Pannelli fissi e assistente digitale: problemi tecnici evidenti 🚲
Il design dei pannelli solari sulla Go5 è il punto debole: essendo integrati in modo rigido nel telaio, non possono essere inclinati verso il sole, riducendo drasticamente la loro efficienza. Nei test preliminari, la ricarica è minima nei percorsi urbani con ombre o cambi di direzione. L'assistente IA, presentato come innovazione, si limita a funzioni di base come la navigazione o la registrazione dei percorsi, dati che qualsiasi smartphone offre gratuitamente. Così, l'utente paga un sovrapprezzo per una tecnologia che non risolve problemi reali di autonomia.

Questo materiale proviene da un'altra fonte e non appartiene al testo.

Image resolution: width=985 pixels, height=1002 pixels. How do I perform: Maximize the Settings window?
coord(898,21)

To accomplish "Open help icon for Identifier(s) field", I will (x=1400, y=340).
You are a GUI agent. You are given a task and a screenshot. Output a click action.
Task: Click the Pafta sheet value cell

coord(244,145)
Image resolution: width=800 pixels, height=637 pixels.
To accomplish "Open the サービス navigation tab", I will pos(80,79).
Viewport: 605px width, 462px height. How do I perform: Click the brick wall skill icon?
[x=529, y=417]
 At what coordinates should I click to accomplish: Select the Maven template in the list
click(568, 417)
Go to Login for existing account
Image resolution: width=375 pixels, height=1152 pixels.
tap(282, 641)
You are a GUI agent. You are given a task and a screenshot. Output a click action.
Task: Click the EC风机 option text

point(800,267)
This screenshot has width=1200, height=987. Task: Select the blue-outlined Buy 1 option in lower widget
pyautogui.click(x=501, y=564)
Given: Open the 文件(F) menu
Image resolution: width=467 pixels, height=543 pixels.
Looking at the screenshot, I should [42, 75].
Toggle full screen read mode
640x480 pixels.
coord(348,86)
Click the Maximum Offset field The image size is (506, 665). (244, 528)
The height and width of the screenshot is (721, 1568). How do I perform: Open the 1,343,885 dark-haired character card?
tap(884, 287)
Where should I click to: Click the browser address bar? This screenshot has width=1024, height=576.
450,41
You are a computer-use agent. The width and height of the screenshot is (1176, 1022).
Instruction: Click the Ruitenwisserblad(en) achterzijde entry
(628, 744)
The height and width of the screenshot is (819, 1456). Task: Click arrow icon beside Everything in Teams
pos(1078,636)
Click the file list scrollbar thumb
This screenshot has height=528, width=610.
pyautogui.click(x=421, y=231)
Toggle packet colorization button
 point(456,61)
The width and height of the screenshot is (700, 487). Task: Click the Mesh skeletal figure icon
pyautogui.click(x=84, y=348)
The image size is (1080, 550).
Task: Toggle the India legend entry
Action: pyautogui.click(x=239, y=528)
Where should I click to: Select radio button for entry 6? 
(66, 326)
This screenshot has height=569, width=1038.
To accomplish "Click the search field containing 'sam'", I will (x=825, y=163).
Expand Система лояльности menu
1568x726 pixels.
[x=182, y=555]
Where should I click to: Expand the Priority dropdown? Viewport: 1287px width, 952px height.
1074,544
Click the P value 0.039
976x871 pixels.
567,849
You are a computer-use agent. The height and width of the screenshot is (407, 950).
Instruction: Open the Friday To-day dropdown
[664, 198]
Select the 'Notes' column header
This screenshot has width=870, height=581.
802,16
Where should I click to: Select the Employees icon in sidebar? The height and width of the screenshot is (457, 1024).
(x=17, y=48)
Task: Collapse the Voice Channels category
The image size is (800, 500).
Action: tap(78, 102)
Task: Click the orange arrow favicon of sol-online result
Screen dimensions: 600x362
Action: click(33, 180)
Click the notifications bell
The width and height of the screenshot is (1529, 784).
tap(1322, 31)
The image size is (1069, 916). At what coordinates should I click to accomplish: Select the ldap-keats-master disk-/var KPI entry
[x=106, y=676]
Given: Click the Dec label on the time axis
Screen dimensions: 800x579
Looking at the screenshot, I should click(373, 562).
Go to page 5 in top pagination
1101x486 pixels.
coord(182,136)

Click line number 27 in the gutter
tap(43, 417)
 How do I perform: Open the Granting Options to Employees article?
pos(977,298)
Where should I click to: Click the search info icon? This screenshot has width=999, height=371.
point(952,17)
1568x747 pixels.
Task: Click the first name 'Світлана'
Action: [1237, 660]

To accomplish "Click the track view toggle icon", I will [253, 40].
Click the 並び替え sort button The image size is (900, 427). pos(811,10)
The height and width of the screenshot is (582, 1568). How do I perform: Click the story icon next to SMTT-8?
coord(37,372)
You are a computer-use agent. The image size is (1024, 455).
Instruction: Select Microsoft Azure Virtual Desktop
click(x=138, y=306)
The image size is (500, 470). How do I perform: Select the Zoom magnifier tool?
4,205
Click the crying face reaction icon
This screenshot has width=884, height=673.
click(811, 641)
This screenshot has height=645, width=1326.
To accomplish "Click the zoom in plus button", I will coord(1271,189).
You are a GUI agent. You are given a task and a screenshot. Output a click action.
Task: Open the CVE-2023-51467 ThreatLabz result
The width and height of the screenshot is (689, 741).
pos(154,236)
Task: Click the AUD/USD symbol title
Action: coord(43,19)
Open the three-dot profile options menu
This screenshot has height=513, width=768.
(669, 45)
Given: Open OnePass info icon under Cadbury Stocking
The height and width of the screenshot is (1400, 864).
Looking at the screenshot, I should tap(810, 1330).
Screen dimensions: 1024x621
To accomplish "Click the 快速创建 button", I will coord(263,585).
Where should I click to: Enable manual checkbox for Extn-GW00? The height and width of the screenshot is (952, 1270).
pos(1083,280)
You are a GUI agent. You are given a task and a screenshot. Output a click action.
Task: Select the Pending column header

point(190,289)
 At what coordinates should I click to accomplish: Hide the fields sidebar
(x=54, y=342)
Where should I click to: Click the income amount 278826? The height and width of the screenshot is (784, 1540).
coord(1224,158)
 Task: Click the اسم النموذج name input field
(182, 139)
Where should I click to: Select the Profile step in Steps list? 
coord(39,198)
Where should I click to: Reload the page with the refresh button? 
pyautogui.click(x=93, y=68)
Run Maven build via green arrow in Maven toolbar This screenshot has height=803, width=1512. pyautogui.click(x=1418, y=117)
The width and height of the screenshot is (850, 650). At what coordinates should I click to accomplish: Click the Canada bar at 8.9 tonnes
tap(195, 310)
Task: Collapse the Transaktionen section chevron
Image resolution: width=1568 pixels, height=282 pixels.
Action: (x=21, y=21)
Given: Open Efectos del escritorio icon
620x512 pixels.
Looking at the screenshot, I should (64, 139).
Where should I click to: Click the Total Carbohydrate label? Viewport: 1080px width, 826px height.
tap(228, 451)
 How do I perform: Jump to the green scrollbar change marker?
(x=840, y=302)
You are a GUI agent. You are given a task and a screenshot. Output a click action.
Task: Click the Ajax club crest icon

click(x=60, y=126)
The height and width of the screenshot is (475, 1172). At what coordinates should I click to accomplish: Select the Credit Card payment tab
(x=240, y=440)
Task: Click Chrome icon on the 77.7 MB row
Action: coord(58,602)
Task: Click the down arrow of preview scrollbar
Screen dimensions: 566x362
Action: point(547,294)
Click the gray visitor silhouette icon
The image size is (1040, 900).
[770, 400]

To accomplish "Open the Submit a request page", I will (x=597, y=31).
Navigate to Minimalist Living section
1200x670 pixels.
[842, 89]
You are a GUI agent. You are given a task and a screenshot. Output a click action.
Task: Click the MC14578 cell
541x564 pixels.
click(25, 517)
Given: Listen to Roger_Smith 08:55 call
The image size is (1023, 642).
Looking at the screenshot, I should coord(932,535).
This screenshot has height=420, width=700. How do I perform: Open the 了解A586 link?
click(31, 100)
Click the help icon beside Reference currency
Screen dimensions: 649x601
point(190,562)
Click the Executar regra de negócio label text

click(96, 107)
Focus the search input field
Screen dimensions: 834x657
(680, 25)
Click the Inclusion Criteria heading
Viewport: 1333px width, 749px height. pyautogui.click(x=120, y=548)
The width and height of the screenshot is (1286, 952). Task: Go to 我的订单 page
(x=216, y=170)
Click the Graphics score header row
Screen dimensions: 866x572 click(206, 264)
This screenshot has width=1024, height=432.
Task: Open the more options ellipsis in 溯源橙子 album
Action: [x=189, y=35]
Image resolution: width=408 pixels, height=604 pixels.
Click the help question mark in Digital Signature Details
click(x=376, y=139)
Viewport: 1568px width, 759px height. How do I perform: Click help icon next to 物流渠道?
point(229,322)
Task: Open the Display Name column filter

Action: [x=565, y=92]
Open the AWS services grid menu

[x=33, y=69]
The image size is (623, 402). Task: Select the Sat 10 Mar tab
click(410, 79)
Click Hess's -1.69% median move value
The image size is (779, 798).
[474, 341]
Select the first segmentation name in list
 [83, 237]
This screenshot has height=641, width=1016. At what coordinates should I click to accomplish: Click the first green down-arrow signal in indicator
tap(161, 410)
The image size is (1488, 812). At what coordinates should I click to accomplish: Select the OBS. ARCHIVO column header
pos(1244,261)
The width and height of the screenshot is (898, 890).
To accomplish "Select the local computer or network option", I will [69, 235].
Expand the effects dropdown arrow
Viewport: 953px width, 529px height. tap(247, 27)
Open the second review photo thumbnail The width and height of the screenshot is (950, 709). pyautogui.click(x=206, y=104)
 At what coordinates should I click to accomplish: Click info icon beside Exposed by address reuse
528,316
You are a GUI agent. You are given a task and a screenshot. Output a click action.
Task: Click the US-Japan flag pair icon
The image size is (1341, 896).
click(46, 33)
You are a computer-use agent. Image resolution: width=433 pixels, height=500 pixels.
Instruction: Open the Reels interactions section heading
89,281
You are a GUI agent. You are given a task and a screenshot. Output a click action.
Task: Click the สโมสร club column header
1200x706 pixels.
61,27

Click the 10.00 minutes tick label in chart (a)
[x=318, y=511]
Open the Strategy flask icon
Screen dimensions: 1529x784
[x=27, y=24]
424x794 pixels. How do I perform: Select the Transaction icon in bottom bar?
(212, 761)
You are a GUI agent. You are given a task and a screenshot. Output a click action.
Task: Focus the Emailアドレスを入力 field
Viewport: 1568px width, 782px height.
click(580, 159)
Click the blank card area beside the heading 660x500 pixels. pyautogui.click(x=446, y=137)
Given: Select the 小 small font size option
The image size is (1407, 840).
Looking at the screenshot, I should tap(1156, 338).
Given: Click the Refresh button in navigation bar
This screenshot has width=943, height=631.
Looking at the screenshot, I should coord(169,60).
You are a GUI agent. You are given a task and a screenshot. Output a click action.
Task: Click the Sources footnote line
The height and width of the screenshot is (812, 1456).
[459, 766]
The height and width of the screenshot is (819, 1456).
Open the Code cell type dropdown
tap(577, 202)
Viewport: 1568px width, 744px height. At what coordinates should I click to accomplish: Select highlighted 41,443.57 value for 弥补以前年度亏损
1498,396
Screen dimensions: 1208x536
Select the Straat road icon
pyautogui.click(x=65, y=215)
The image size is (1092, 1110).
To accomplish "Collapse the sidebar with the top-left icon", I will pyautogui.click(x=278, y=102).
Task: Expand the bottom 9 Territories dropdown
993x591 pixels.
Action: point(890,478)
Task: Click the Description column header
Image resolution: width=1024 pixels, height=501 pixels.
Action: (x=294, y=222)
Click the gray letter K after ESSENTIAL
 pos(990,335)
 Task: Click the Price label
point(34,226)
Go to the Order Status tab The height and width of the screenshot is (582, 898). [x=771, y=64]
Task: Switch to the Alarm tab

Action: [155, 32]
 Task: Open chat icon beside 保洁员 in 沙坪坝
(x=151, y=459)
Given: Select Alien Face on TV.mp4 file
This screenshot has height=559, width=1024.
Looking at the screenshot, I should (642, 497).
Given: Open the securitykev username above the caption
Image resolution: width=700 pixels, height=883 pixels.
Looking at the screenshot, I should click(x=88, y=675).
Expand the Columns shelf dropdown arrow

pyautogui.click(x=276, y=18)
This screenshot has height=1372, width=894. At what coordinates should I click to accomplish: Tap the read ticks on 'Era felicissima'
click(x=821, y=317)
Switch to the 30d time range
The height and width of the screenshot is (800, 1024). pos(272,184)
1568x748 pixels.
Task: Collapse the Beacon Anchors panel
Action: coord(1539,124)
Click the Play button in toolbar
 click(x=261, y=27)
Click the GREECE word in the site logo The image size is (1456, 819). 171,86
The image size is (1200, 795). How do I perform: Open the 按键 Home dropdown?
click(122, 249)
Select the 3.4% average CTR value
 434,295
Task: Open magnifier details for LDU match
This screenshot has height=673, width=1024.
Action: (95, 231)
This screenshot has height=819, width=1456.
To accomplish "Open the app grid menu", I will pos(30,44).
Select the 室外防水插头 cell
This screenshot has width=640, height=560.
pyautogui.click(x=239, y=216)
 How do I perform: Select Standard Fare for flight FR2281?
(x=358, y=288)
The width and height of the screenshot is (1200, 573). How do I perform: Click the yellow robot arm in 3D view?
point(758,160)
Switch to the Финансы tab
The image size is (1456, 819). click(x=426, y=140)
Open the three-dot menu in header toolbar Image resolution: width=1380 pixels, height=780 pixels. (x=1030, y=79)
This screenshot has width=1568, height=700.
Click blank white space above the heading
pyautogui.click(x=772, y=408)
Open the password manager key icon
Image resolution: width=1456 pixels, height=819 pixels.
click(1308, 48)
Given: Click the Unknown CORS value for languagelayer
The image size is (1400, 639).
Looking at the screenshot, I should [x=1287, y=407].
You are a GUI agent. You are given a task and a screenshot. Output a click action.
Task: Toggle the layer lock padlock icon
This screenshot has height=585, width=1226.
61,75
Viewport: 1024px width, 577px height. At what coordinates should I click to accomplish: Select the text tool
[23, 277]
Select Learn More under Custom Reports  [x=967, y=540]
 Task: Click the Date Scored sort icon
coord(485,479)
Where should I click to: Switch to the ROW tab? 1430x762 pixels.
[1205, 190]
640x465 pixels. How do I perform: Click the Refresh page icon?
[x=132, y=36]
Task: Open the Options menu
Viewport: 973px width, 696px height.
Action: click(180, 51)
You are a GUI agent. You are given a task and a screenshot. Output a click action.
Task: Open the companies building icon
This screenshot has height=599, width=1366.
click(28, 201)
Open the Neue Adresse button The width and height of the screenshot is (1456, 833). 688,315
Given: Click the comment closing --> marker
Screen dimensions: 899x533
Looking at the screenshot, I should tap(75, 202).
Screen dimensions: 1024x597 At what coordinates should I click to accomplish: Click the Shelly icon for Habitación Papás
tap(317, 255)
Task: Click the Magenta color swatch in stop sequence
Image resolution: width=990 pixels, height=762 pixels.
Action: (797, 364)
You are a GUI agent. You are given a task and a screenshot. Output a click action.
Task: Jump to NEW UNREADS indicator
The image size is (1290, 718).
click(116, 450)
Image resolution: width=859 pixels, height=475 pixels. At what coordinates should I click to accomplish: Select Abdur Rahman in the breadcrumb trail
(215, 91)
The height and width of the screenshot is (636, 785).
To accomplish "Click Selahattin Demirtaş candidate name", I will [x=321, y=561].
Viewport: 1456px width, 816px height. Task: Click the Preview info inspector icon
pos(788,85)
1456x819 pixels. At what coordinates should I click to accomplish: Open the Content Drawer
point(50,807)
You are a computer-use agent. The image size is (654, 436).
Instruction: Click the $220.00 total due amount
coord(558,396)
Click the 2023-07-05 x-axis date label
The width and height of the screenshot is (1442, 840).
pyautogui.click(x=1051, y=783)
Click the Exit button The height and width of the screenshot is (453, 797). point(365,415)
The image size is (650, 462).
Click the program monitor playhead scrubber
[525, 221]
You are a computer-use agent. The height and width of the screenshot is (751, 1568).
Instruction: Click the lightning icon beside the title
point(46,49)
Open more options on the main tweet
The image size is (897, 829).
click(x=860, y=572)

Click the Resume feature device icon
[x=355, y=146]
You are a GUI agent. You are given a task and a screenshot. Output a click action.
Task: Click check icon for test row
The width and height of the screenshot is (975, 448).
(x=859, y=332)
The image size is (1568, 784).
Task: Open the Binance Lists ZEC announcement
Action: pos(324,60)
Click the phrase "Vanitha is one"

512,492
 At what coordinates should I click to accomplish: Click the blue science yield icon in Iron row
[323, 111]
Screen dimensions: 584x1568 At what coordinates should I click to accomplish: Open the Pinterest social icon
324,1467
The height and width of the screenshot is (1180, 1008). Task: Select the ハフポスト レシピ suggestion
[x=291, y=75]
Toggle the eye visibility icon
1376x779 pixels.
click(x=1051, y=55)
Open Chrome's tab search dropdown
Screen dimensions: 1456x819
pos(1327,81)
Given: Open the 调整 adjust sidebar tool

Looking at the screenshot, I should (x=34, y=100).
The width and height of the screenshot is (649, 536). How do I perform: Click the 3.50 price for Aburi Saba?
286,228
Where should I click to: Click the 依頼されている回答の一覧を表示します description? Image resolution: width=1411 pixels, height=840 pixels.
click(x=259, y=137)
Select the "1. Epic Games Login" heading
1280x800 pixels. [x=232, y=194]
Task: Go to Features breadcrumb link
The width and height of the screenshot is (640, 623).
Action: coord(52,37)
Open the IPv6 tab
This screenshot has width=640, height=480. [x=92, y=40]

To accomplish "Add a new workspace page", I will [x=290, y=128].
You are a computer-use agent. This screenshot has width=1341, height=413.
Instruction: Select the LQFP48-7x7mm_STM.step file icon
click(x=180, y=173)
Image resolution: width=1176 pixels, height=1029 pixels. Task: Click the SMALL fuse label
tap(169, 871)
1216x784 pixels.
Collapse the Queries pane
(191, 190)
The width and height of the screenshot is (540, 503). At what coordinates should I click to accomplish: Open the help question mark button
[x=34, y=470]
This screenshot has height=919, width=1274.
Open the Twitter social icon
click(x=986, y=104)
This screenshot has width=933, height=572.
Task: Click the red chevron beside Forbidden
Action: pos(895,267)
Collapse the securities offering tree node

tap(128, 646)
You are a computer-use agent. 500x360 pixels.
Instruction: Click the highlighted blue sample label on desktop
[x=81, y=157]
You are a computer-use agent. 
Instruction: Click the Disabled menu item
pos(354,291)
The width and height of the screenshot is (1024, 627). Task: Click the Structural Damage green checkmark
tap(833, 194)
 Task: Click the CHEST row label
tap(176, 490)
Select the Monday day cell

L'assistente IA che nessuno ha chiesto, ma paghi lo stesso 🤖
La Phosgo Go5 include un assistente IA che, secondo il marchio, ti aiuterà a pianificare i percorsi. Quello che non dicono è che il tuo telefono di tre anni fa lo fa già, e meglio. È come comprare un tostapane con wifi che ti avvisa quando il pane è pronto: utile se vivi nel 2010 e hai scoperto internet ieri. Per 1.999 dollari, meglio comprarti un generatore solare portatile e una bici normale; almeno il generatore serve a qualcosa di più che pedalare con stile dubbio.